#### The records

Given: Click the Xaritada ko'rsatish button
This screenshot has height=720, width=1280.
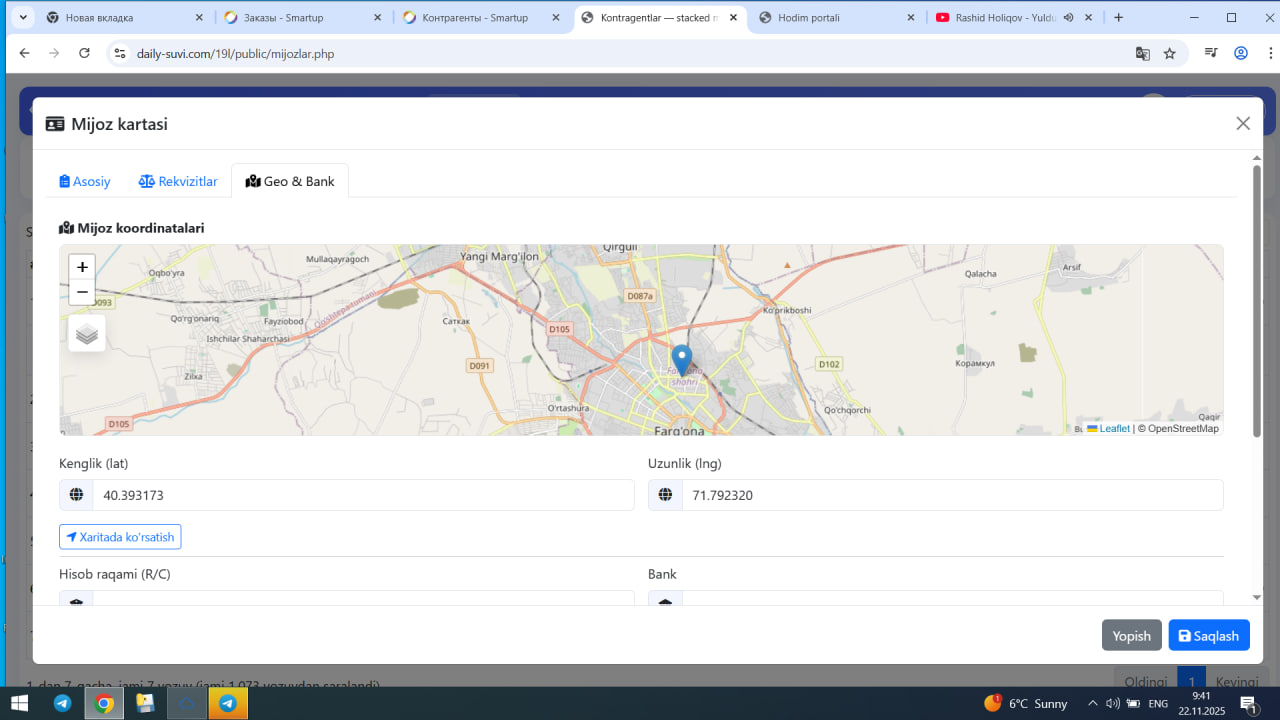Looking at the screenshot, I should tap(120, 537).
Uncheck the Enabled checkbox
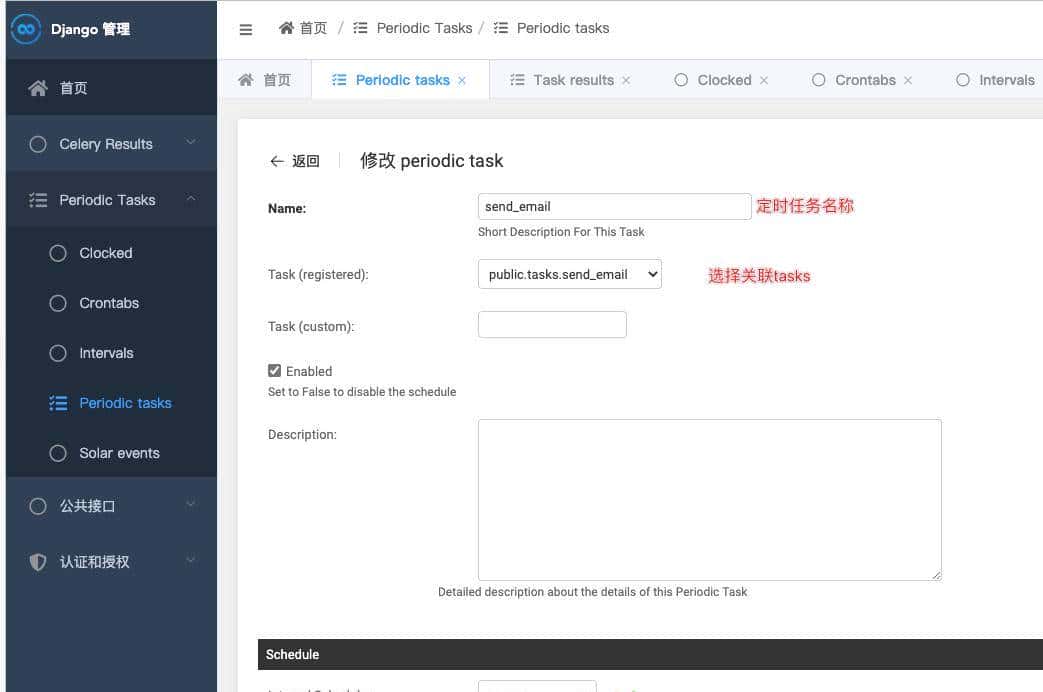This screenshot has height=692, width=1043. coord(274,370)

########

Make an exact copy of the whole listing, but don't bring over any pictures.

▸ **Exercise answer**
Given: Click the Xaritada ko'rsatish button
This screenshot has height=720, width=1280.
Looking at the screenshot, I should tap(120, 537).
Uncheck the Enabled checkbox
This screenshot has height=692, width=1043. coord(274,370)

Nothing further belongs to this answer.